Magnetic Resonance Imaging (MRI) provides detailed anatomical and functional information on soft tissues by collecting raw data in k-space [1]. The MRI scan time is influenced by the number of phase encoding steps required to reconstruct an image. Increasing the resolution or quality of an image typically requires more phase encoding steps, leading to longer scan times.

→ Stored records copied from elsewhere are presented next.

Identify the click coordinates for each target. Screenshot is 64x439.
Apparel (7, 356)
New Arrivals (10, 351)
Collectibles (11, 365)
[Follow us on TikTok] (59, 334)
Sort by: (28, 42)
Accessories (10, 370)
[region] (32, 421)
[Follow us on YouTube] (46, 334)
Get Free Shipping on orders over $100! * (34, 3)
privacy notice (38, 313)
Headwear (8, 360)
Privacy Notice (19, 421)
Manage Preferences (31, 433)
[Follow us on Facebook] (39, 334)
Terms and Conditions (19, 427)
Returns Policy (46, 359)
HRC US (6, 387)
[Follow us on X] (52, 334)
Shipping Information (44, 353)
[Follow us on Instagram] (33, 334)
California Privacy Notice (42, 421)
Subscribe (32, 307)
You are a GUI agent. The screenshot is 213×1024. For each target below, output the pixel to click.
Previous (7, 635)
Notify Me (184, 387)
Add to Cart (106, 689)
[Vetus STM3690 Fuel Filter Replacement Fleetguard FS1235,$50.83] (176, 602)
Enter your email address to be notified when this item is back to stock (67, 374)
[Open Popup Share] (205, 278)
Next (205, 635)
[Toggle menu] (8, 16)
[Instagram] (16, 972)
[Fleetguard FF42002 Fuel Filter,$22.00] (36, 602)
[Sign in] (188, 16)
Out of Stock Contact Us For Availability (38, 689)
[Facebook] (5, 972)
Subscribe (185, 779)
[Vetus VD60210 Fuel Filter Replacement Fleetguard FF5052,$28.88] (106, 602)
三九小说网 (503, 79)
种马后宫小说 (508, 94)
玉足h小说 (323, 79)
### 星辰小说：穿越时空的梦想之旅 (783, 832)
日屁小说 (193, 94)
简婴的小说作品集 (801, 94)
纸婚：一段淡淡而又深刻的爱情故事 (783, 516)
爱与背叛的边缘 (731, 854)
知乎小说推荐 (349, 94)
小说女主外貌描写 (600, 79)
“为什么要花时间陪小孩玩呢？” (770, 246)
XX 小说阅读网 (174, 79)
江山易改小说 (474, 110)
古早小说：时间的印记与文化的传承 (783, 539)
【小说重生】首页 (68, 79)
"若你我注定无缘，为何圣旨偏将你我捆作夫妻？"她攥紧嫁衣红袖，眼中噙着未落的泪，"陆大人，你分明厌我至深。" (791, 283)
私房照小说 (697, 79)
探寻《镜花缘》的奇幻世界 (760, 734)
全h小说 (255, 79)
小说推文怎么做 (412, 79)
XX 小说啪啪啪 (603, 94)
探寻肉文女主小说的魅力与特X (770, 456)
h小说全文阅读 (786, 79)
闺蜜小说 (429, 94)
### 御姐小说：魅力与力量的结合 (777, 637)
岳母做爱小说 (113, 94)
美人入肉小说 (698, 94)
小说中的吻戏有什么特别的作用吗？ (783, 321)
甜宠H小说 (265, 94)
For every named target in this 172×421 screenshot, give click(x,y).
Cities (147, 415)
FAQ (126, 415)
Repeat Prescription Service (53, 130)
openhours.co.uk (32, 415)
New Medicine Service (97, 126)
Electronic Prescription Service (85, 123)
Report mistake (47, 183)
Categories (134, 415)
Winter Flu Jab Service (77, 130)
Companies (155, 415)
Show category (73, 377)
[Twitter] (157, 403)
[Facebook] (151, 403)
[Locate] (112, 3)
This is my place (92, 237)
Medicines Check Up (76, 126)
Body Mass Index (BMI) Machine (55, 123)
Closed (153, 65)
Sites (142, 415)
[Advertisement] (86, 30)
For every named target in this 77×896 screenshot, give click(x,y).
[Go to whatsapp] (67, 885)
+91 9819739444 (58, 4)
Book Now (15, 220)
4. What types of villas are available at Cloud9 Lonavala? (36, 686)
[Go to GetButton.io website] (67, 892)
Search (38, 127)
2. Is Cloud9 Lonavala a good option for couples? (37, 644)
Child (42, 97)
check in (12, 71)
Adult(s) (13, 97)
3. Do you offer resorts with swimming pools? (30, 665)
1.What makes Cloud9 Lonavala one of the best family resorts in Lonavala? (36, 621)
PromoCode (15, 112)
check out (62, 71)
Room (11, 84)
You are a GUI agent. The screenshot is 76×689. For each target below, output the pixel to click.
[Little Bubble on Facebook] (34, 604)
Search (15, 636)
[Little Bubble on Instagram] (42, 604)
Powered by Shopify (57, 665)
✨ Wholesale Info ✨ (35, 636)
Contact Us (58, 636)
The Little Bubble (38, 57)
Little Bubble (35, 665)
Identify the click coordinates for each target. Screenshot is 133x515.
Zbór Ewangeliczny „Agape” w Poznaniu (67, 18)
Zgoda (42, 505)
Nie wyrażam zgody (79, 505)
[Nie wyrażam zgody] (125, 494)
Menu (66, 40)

This poses challenges, especially for patients who struggle to remain still, such as children and people with claustrophobia or uncontrolled movements disorder. Reducing scan time improves patient comfort and lowers medical costs by increasing throughput, but it can also reduce image quality [2][3][4].
Accelerating MRI acquisition has been a major focus in the field [5][6][7][8][9][10][11][12], leveraging both physics-driven and data-driven strategies to reduce scan times and improve image quality. Physics-driven methods like parallel imaging (SENSE, GRAPPA), compressed sensing (CS), and Echo Planar Imaging (EPI) exploit physical principles to decrease acquisition time but can introduce artefacts like noise amplification, residual aliasing, and Nyquist ghosting. Data-driven approaches, particularly deep learning with convolutional neural networks [13] (CNNs) or autoencoders, such as U-net [14], have also been proposed to predict missing data resulting from various under-sampled k-space data acquisition strategies, offering robust image reconstruction.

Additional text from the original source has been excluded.